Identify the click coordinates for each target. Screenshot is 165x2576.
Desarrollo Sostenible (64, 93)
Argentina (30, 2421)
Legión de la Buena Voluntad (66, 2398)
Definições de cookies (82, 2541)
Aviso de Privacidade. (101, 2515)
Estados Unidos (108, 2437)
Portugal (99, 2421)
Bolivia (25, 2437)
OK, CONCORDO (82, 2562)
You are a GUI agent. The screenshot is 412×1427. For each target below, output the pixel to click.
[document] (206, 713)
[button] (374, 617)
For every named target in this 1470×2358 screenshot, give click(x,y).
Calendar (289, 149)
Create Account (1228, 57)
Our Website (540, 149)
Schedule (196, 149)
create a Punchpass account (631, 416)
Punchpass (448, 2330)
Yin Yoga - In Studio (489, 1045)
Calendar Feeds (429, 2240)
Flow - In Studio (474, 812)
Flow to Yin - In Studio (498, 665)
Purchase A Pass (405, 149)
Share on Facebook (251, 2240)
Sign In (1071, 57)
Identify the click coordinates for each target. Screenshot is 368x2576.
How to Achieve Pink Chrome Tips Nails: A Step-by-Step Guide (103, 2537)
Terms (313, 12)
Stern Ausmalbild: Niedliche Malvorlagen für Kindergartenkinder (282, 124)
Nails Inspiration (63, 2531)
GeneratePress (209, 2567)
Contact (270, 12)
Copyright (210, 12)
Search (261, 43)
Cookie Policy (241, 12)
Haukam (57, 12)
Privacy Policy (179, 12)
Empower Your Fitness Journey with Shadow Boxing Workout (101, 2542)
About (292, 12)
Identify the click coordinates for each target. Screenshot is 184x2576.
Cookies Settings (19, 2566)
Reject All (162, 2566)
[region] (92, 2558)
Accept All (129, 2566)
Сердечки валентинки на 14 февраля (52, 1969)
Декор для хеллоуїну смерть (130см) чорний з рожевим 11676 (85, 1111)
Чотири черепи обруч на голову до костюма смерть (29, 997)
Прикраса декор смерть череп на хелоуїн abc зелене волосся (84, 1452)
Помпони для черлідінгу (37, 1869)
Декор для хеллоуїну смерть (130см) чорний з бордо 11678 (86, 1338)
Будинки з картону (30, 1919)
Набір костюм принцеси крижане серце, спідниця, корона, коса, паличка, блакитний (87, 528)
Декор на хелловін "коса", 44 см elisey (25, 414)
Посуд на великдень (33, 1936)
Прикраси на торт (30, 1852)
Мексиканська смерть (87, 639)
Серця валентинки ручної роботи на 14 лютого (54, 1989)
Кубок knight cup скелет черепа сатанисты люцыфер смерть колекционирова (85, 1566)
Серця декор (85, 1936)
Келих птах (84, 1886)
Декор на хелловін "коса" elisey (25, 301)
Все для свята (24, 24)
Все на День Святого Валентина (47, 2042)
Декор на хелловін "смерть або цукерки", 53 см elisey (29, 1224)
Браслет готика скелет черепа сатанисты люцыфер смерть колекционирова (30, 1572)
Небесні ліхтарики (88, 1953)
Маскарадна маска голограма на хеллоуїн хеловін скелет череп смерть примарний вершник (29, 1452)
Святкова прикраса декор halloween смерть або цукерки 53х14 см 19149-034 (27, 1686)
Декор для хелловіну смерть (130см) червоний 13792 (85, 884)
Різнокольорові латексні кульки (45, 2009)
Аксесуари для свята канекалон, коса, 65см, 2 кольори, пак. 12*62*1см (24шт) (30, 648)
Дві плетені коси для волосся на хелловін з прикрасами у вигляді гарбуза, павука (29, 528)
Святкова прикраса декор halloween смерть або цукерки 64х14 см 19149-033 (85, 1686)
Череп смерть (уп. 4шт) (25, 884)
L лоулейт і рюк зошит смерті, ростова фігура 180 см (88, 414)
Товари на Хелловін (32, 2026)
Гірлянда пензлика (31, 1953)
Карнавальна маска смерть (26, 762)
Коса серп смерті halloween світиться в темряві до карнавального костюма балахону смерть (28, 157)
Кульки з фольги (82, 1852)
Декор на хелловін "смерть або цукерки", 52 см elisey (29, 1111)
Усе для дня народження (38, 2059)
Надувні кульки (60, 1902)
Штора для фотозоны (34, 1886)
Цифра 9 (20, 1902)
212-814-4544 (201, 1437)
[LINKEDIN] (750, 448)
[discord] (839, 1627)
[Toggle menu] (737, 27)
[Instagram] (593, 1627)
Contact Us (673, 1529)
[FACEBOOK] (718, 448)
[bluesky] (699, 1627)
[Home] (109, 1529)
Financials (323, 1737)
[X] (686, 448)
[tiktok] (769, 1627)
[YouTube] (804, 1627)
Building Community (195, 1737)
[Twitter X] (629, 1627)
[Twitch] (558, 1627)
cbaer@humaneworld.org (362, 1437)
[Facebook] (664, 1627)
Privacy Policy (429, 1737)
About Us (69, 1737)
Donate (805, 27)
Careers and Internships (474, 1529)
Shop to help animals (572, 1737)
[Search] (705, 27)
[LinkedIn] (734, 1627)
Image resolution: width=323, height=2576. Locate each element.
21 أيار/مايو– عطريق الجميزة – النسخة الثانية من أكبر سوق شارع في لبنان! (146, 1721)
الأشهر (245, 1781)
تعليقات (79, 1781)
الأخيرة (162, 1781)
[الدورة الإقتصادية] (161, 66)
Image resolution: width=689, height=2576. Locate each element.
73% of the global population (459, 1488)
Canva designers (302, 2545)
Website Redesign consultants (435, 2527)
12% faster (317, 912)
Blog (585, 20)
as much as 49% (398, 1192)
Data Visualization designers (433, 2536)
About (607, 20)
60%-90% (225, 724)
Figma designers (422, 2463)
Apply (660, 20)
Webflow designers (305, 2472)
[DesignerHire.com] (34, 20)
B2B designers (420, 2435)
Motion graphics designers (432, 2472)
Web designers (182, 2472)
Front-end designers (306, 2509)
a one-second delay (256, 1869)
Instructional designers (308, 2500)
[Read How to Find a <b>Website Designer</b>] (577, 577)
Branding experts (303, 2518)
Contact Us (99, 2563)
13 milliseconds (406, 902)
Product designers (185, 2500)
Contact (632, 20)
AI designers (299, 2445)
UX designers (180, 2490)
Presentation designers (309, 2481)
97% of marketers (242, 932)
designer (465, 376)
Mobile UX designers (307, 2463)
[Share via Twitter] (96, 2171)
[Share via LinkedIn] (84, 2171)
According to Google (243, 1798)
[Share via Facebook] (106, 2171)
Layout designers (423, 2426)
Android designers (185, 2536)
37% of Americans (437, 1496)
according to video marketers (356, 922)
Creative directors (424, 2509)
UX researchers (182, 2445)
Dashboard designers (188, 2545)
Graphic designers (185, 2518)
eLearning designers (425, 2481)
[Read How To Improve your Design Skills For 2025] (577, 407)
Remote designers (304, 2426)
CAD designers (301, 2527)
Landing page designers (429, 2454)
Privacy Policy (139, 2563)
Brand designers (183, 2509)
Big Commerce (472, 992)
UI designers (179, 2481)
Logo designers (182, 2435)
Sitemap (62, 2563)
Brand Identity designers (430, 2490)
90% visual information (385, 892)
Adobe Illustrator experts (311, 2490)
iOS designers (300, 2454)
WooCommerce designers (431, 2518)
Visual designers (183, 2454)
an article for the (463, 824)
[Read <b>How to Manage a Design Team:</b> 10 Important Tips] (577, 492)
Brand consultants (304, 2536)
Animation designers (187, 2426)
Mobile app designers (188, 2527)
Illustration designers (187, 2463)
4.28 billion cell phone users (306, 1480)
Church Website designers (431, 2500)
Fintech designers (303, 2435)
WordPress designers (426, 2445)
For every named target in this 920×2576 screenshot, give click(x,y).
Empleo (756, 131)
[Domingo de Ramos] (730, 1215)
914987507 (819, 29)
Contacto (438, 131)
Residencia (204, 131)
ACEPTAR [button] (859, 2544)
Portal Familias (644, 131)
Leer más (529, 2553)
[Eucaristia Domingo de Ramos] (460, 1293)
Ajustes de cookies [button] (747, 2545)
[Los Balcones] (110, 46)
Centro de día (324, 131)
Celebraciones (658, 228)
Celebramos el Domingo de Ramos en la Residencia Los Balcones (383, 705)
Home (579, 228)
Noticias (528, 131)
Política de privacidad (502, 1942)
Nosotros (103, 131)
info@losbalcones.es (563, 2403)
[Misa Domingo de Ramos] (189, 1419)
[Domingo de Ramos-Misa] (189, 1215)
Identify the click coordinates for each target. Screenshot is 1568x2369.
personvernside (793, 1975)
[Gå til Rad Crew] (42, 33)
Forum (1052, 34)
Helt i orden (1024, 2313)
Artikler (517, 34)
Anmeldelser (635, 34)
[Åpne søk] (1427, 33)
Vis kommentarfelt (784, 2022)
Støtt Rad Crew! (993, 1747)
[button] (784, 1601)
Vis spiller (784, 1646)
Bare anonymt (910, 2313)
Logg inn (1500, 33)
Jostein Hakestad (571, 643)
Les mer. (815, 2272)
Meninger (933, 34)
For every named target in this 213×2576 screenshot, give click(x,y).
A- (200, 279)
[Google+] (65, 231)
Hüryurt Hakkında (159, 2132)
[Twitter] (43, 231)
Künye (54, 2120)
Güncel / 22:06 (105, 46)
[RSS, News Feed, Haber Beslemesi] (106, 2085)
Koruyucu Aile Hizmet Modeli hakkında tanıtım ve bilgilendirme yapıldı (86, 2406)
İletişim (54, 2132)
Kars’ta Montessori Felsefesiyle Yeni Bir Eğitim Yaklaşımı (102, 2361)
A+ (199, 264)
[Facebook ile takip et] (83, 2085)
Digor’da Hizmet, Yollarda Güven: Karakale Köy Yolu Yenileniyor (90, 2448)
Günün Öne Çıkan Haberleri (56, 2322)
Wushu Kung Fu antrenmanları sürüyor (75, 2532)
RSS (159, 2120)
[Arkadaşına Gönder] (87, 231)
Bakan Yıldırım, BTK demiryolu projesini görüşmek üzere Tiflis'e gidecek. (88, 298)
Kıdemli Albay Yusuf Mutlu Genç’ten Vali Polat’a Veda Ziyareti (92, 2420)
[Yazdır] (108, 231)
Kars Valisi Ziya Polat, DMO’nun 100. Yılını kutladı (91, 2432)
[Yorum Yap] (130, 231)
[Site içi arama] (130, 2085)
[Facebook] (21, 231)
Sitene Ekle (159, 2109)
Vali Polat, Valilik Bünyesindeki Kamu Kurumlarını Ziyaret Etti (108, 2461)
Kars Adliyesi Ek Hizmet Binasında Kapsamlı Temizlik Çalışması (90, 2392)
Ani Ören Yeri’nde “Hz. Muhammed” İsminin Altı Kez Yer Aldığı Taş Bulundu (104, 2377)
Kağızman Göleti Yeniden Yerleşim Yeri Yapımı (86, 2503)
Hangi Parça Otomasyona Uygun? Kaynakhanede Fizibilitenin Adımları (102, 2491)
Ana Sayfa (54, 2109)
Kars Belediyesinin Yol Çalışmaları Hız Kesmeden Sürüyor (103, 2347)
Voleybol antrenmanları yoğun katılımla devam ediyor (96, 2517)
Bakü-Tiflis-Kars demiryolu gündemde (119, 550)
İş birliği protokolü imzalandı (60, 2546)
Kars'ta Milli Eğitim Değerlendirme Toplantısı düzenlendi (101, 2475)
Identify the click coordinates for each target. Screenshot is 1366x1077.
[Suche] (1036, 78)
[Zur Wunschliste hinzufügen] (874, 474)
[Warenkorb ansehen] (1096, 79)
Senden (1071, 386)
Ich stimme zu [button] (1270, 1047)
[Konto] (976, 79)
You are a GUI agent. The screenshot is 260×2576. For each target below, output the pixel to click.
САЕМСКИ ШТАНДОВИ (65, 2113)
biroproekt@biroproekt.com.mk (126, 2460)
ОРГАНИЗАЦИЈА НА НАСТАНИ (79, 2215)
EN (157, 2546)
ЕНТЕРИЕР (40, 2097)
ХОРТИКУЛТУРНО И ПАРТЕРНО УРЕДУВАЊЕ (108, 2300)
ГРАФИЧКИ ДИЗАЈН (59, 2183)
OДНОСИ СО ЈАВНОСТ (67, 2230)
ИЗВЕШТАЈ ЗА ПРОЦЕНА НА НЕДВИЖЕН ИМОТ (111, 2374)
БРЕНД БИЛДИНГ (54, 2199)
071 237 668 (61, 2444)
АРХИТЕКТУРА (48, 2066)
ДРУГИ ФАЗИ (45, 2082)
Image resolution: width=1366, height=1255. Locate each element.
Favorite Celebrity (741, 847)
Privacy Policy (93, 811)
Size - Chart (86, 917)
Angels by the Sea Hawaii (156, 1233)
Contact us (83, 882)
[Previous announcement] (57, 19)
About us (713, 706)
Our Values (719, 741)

| TASK TO CARRY OUT |
The word "button" may appear in several lines of the data; copy every line where it does.

| YOUR SOLUTION |
[button] (374, 617)
ACEPTAR [button] (859, 2544)
Ajustes de cookies [button] (747, 2545)
[button] (784, 1601)
Ich stimme zu [button] (1270, 1047)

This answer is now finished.